Esse é o fio condutor da trama que perpassa dores comungadas por pessoas negras no Brasil, em maior ou menor escala, graças ao colorismo e aos resquícios do sistema
escravocrata tão presentes nas relações estabelecidas entre patroas x funcionárias do lar. E, no filme, com o agravante de que elas pertencem ao mesmo núcleo familiar.

Em meio ao acerto de contas com as feridas racistas de seu passado, as primas Sandra e Mariana começam a conviver, na casa onde cresceram, com forças sobrenaturais resistentes às suas novas posições sociais. As duas também são visitadas por suas versões ainda criança, interpretadas, respectivamente, por Vitória Marques Rodrigues e Alice de Jesus Feitosa. Com expressões infantis marcantes, ora de frustração, ora de descontentamento, elas delimitam os lugares sociais que cada uma podia ocupar naquele período.

O chamado de volta ao presente é feito no filme pela personagem Raquel, vivida pela angolana Rudimira Fula, então responsável pela limpeza da casa de Mariana. O retorno afrodiaspórico, por se tratar de uma imigrante, serve um outro ponto de vista territorial. Mulher sábia, ciente da dicotomia vivida naquele espaço pelas duas primas, faz de tudo para fazer seu trabalho e entrar e sair de lá sem sofrer qualquer tipo de prejuízo financeiro.

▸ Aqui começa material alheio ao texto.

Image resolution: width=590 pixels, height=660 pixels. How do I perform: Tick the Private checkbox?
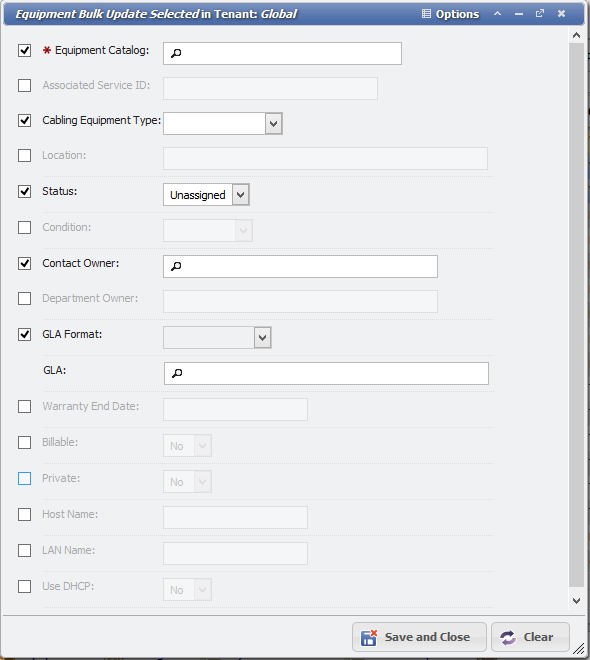(x=24, y=479)
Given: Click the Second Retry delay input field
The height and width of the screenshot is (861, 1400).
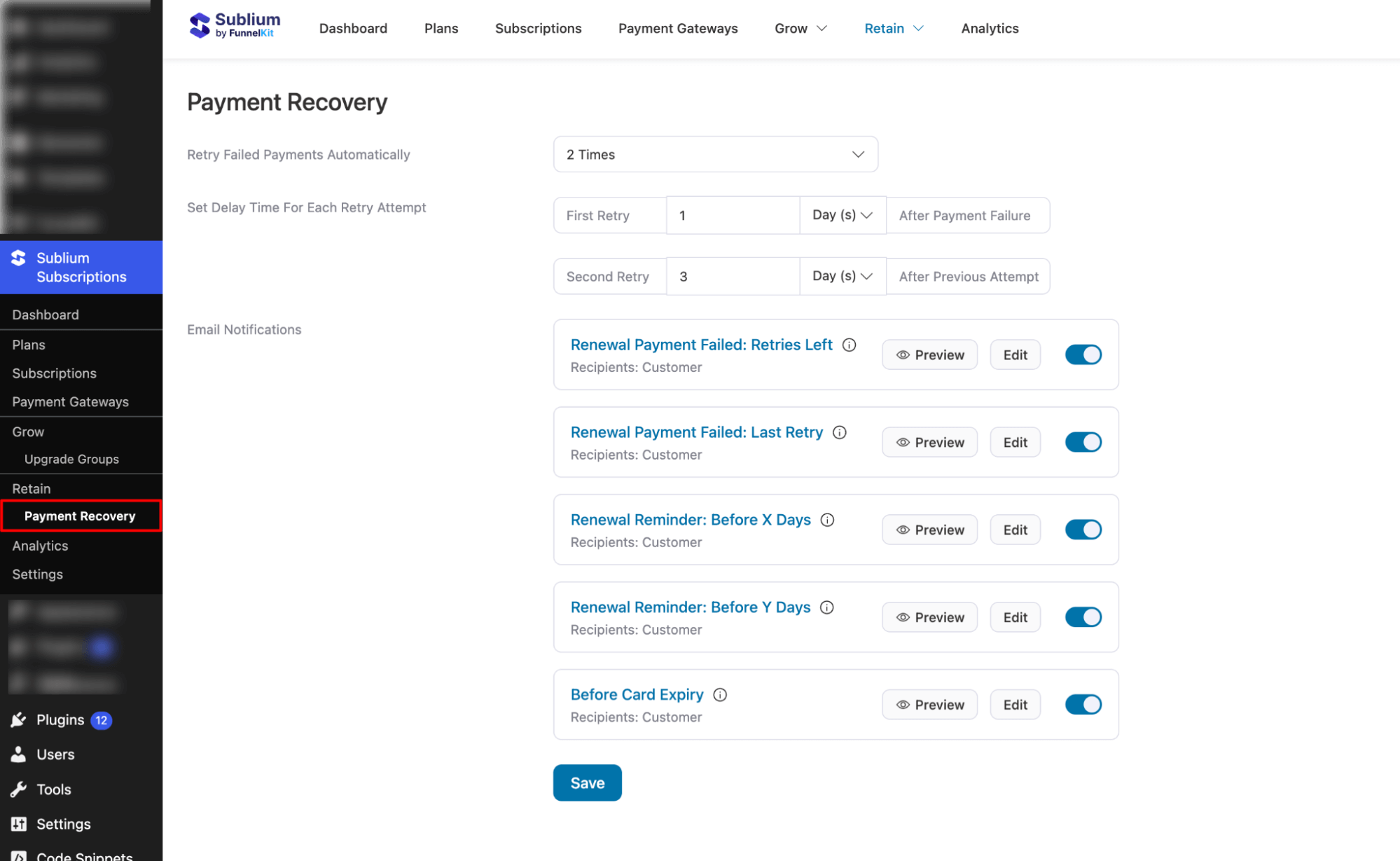Looking at the screenshot, I should tap(733, 276).
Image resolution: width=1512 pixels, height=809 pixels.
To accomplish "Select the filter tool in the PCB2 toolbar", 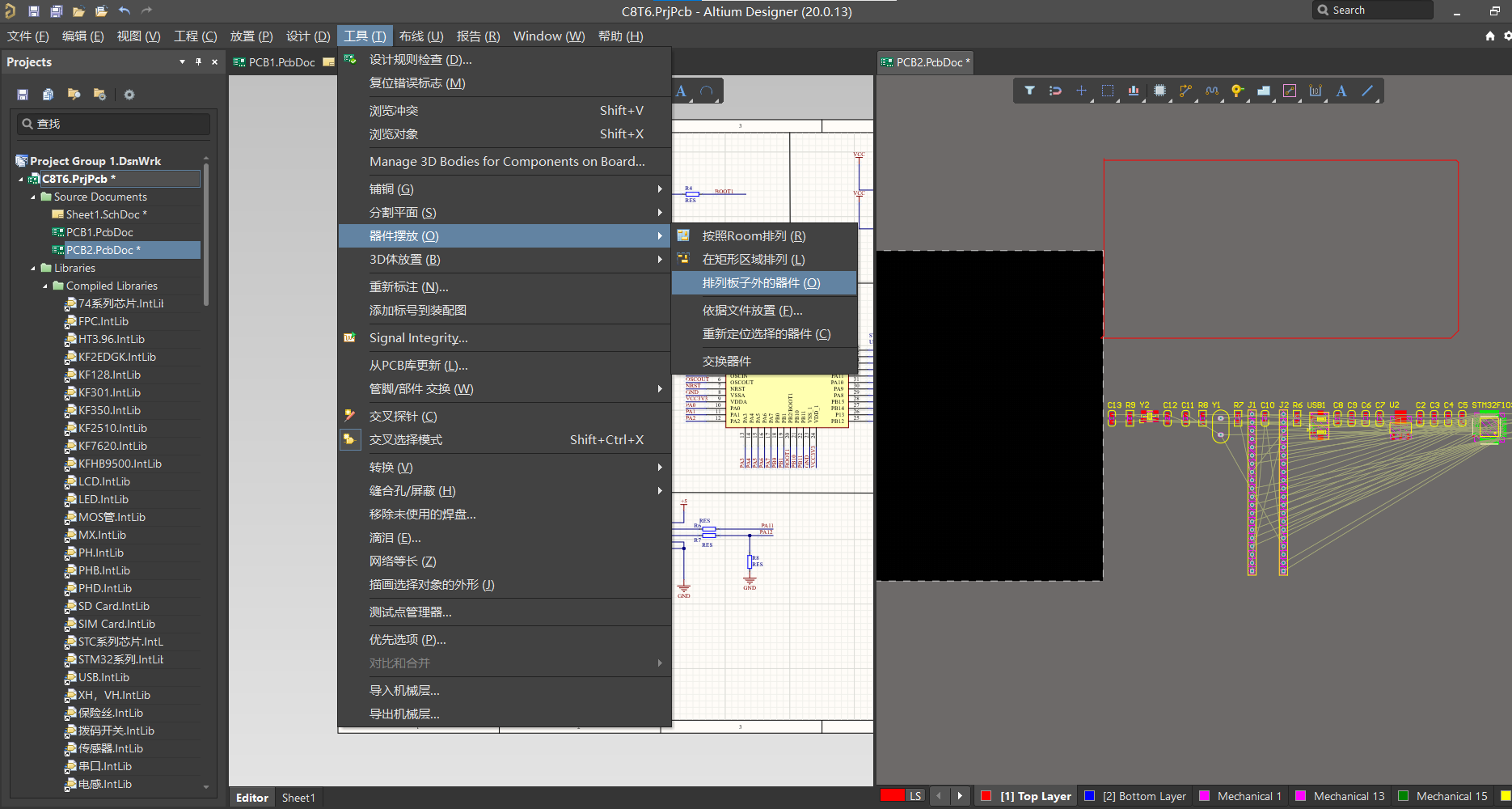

Diferentes camadas de luta encampadas por pessoas negras também atravessam as personagens em pautas como a invisibilidade no mercado de trabalho, a apropriação intelectual de quem não ocupa cargos de chefia, mesmo tendo competência e superformação para tal e recorrência de que duas pessoas negras ou mais raramente integram uma equipe, em ambientes corporativos montados no limite da cota racial. Subjetividades como a responsabilidade quase universal de honrar os antepassados, em geral, mães e avós, também são trazidas e é um sentimento compartilhado por Carol Rodrigues, que fez do filme uma declaração de amor a própria avó, Esméria, que partiu dessa dimensão 16 dias antes dela começar a rodar.

Quando, em cena, as duas protagonistas entoam juntas: “Mãe preta, quando canta no terreiro, embaixo daquele poleiro, só pro negrinho dormir / Dorme, filho, você não faz nada, tem pena da velha, que tá muito cansada/ O negrinho, com os lábios a sorrir, fecha os olhinhos e começa a dormir / Dorme nenê, mamãe tem o que fazer / lavar, engomar os paninhos de você”, elas estão cantando o que Carol ouvia na voz de Dona Esméria.

“A história fala das contradições internas da minha família. Minha avó veio para São Paulo com 14 anos para trabalhar como empregada do lar. Com 40 anos, se torna funcionária pública e começa a trazer primas para trabalhar em casa. Eu morava com a minha avó, mas a minha mãe me teve muito cedo, com 21 anos, e a gente morava no mesmo quintal. Apesar de afetivamente, o filme ser dedicado à minha avó, acho que a minha família entendeu que o filme é sobre a gente”, conta Carol Rodrigues, que dirige seu primeiro longa-metragem, depois de assinar curtas premiados como “A felicidade delas” (2019) e “A boneca e o Silêncio” (2015). O roteiro de “Criadas” também é dela e saiu vencedor nesta categoria no Festival Cabíria 2023 e com mais três prêmios do BrLab 2017.